*** Opening Data for this exercise ***

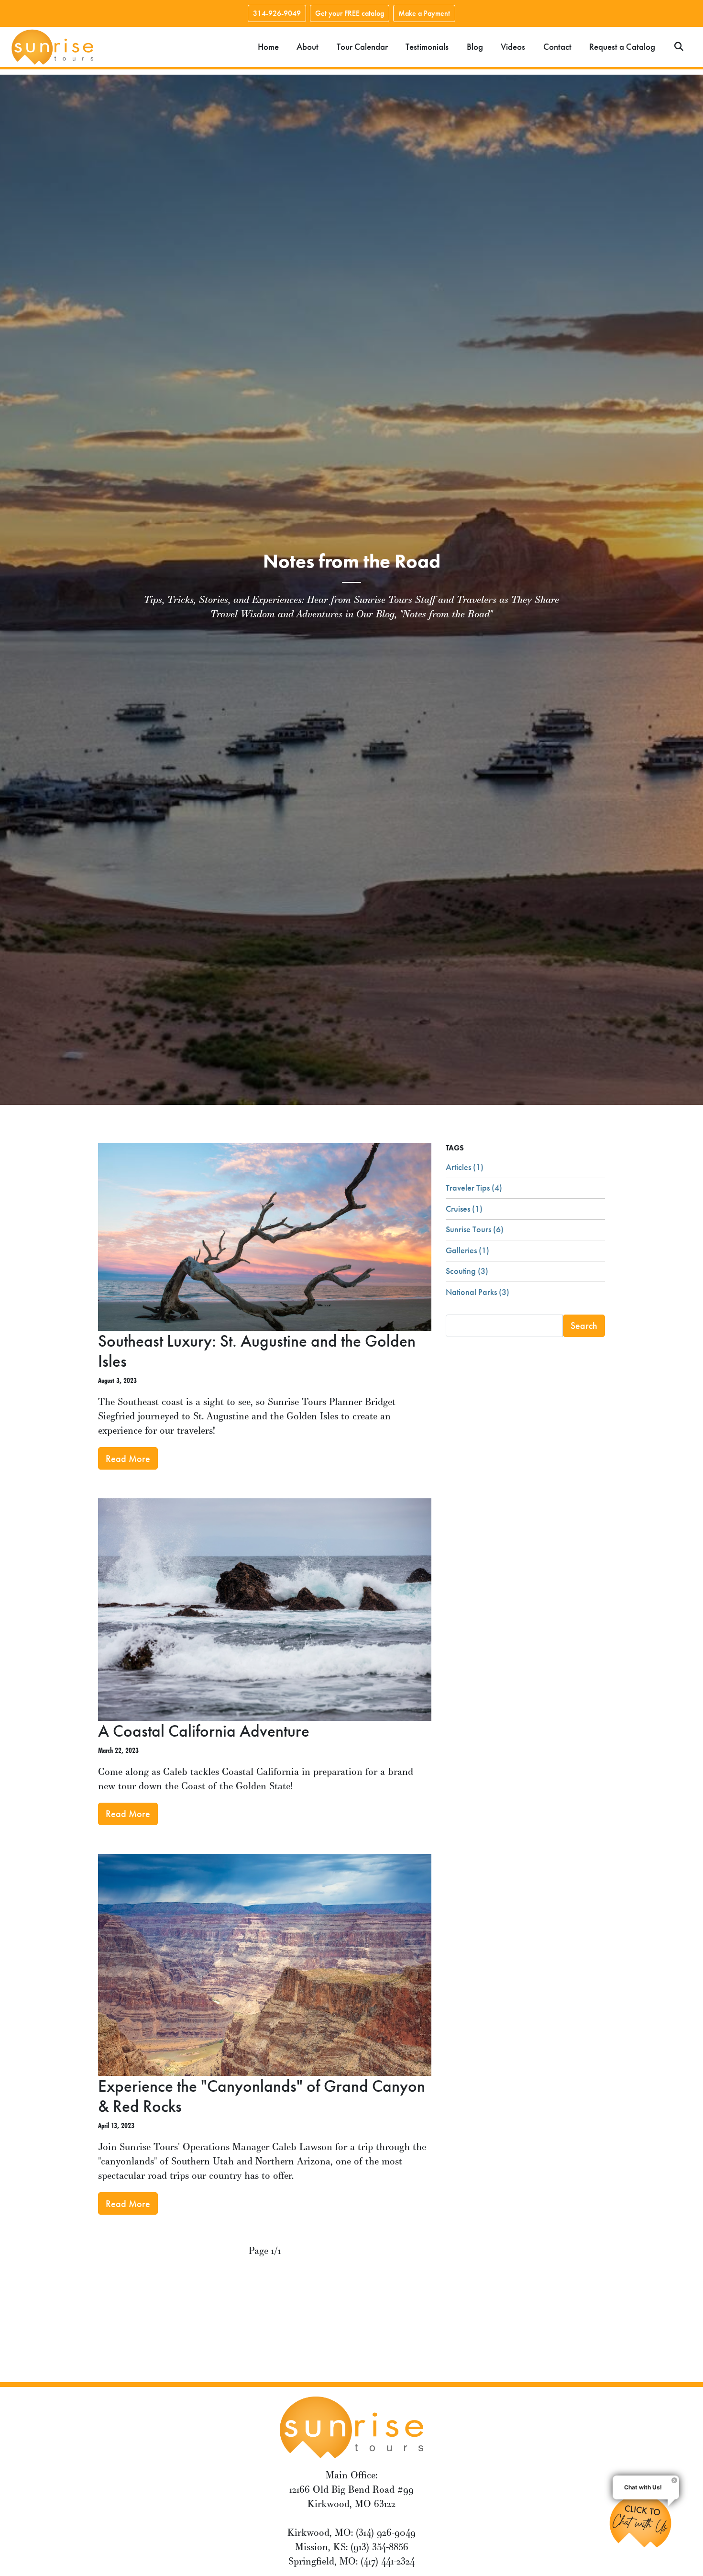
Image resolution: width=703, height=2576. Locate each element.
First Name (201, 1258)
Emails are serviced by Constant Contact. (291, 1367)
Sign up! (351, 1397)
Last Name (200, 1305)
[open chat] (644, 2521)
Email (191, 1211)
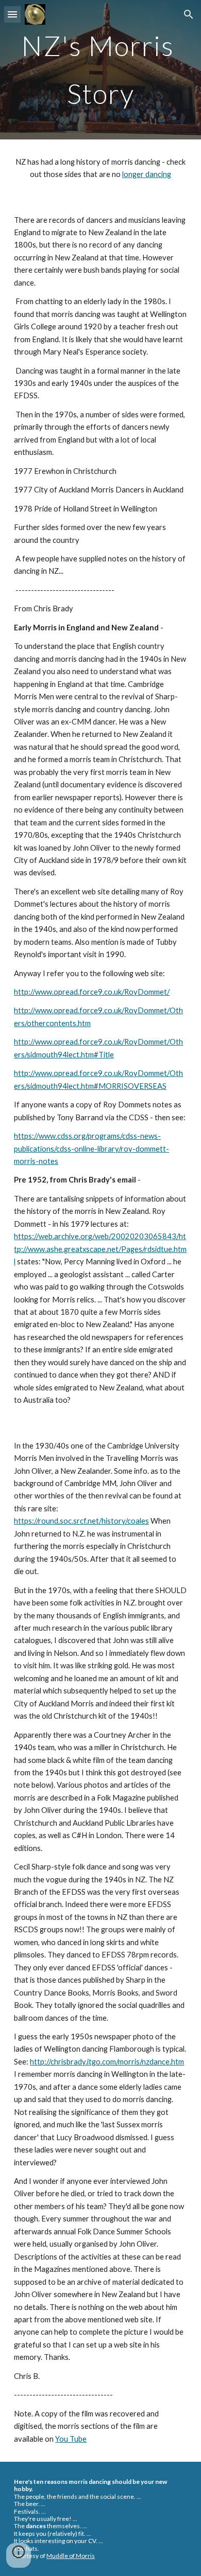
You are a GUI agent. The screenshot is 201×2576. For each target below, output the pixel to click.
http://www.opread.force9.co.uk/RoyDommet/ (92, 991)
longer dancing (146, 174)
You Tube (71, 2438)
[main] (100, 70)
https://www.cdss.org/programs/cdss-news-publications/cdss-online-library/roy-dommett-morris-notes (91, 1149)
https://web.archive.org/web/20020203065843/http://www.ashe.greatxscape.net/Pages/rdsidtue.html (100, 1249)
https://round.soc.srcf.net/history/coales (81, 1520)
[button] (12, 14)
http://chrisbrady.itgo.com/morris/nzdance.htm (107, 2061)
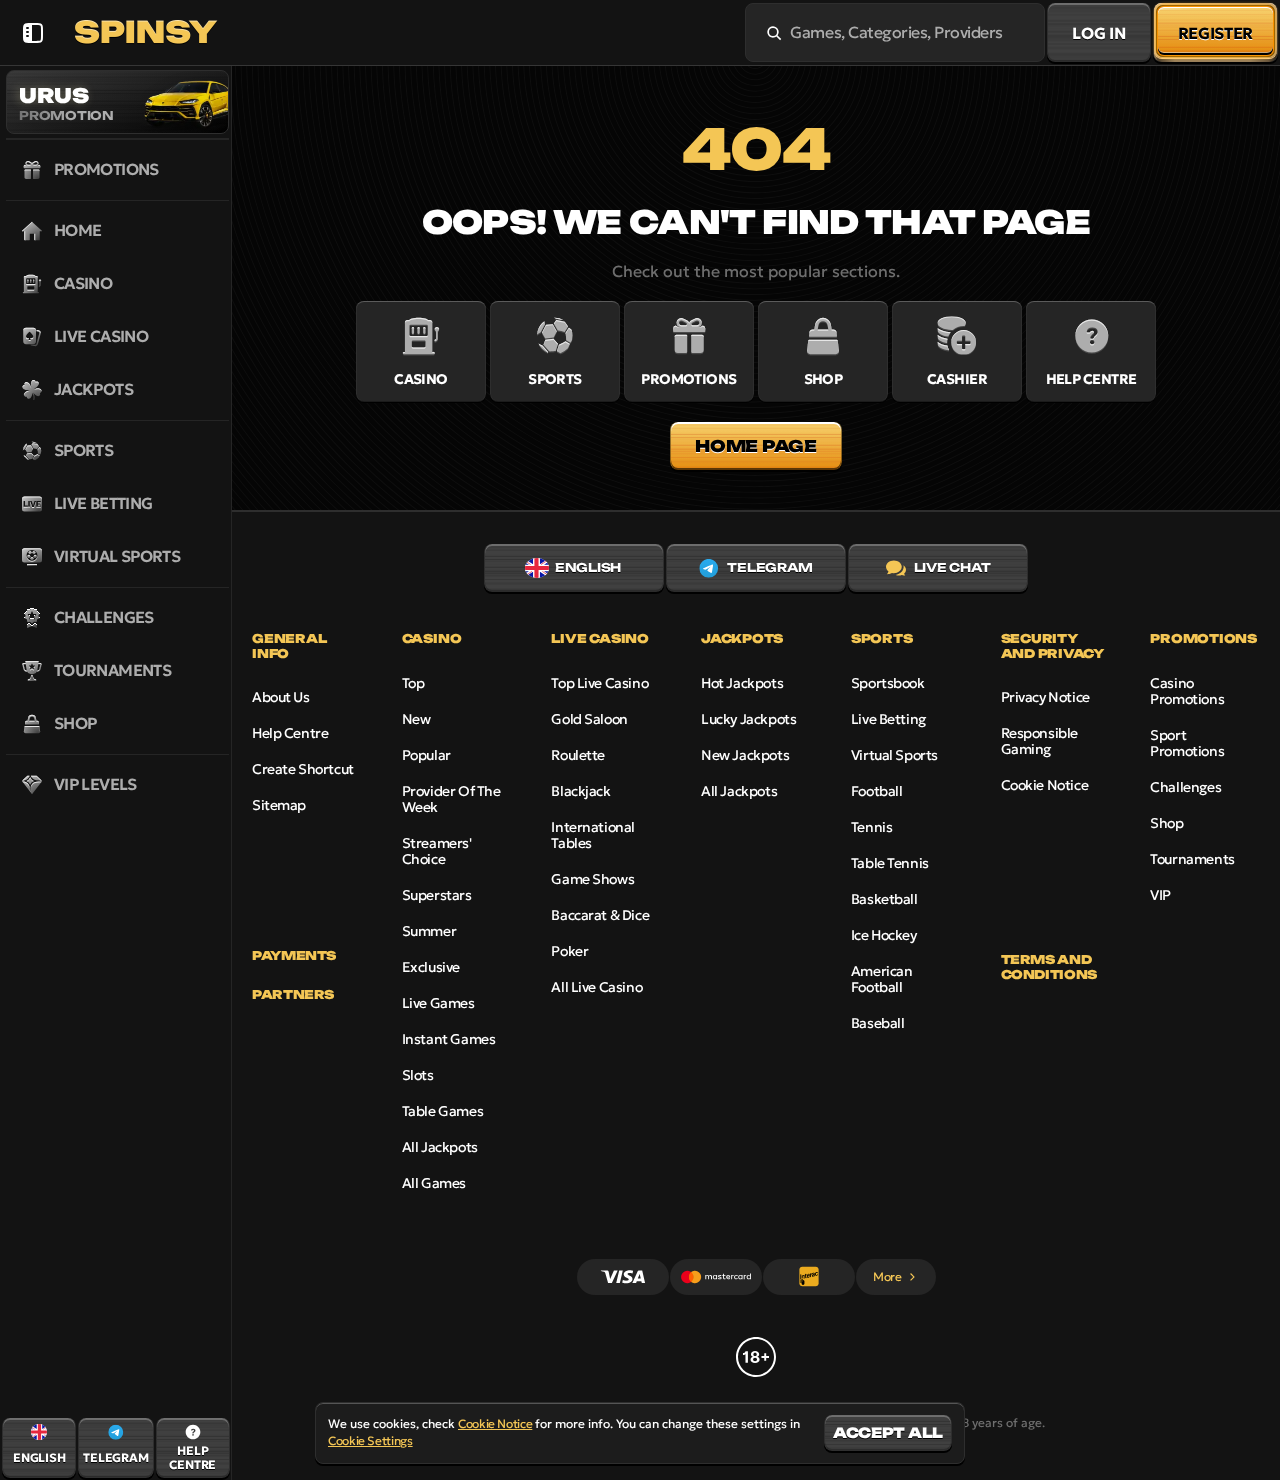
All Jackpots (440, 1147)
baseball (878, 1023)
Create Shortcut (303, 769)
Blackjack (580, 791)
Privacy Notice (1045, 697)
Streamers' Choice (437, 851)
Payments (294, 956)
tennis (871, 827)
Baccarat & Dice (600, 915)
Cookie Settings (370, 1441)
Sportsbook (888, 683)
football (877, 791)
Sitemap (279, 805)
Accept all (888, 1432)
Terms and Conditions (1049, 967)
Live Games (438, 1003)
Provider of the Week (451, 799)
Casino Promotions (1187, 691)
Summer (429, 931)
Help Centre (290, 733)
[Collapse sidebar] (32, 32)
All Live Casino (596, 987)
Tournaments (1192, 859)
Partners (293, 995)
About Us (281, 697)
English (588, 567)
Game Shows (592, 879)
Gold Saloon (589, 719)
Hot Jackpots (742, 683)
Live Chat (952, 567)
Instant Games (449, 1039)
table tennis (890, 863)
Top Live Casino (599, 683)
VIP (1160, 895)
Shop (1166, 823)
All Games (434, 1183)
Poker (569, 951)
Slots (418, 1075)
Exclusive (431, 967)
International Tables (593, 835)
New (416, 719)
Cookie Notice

*** Closing Data for this exercise ***

* Task item
Only the lines above starting at the one containing "Create Shortcut (303, 769)" and ending at the one containing "[Collapse sidebar] (32, 32)", both included, are to be returned, exactly as they read.

* Written response
Create Shortcut (303, 769)
Blackjack (580, 791)
Privacy Notice (1045, 697)
Streamers' Choice (437, 851)
Payments (294, 956)
tennis (871, 827)
Baccarat & Dice (600, 915)
Cookie Settings (370, 1441)
Sportsbook (888, 683)
football (877, 791)
Sitemap (279, 805)
Accept all (888, 1432)
Terms and Conditions (1049, 967)
Live Games (438, 1003)
Provider of the Week (451, 799)
Casino Promotions (1187, 691)
Summer (429, 931)
Help Centre (290, 733)
[Collapse sidebar] (32, 32)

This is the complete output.